> WORK INSTRUCTION: Scan the records below, and wherever a line has the word "computer", pull it out.

Stored records
★ ★ ★ ★ ★
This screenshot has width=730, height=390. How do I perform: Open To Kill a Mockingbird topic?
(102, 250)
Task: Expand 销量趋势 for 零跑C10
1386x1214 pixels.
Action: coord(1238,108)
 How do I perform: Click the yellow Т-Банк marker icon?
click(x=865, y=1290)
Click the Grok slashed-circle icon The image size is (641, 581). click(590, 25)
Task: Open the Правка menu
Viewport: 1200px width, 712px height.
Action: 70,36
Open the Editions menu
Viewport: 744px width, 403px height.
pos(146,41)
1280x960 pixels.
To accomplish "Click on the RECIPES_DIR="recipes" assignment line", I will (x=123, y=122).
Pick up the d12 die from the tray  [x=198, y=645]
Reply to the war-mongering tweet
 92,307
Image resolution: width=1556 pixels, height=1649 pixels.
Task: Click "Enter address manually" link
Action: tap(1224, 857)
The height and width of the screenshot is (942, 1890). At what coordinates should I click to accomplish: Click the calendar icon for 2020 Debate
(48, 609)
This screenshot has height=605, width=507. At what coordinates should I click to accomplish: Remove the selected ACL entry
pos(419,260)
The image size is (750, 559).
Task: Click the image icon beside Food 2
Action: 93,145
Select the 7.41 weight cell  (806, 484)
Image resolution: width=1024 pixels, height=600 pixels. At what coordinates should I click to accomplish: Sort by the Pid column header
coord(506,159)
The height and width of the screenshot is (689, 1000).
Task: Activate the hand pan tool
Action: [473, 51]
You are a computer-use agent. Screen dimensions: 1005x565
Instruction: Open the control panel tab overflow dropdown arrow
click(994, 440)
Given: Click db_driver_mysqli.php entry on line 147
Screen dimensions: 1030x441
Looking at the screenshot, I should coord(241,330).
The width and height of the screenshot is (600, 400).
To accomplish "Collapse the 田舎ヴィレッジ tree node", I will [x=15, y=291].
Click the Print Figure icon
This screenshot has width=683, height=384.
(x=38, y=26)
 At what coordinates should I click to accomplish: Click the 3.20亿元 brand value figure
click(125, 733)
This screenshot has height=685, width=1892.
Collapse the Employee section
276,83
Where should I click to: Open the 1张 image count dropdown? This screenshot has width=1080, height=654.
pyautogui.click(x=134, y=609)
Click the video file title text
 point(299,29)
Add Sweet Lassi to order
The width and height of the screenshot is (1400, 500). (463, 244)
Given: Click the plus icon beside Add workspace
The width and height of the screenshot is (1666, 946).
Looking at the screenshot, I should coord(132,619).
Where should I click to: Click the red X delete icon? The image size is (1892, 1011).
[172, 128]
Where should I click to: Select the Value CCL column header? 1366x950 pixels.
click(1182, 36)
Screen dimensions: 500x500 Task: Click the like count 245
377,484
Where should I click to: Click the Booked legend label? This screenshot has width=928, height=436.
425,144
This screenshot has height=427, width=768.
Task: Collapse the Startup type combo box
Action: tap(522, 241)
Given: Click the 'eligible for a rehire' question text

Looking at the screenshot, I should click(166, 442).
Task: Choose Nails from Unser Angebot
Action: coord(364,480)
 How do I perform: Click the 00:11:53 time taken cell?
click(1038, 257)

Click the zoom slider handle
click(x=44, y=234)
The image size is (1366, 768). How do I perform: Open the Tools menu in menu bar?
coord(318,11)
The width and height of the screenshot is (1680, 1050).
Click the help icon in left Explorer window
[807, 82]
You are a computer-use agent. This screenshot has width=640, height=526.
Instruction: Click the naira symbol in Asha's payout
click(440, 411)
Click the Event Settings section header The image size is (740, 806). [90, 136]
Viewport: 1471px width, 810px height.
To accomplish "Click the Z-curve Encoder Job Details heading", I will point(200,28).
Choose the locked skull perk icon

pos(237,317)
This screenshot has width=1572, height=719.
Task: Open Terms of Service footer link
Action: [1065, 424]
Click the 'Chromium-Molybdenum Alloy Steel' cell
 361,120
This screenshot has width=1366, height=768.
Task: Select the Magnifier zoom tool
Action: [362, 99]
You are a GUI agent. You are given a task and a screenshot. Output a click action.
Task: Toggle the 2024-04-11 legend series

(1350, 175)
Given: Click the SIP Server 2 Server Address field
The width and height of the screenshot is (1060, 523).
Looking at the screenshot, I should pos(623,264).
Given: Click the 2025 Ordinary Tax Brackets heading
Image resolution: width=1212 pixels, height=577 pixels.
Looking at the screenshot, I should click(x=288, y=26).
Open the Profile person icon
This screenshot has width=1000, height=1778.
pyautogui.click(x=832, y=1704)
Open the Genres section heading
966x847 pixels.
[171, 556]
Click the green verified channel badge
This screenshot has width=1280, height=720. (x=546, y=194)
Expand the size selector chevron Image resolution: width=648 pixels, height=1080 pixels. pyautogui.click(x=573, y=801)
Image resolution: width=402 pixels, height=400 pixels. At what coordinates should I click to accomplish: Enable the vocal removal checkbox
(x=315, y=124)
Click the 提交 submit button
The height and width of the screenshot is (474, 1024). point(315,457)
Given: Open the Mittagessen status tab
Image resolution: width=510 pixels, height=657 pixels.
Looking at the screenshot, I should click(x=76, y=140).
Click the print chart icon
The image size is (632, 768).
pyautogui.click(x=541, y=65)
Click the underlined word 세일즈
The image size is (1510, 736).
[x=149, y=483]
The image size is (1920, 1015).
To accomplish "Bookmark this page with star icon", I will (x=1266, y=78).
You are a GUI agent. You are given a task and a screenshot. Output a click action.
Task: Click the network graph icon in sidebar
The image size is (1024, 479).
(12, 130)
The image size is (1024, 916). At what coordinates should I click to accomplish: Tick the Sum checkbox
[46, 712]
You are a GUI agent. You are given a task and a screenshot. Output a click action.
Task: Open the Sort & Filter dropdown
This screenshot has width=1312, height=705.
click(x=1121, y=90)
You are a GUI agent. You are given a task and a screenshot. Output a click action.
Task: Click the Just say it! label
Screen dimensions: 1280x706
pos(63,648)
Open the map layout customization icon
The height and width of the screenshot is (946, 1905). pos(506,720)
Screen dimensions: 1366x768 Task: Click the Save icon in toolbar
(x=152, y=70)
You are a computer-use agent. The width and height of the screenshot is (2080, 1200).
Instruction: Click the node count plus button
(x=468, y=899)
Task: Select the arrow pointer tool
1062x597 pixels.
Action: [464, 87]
★ ★ ★ ★ ★
> EXERCISE OUTPUT:
You are a computer-use agent. Screen dimensions: 1005x565
You are a computer-use agent. This screenshot has width=640, height=526.
You are a computer-use agent. The width and height of the screenshot is (2080, 1200).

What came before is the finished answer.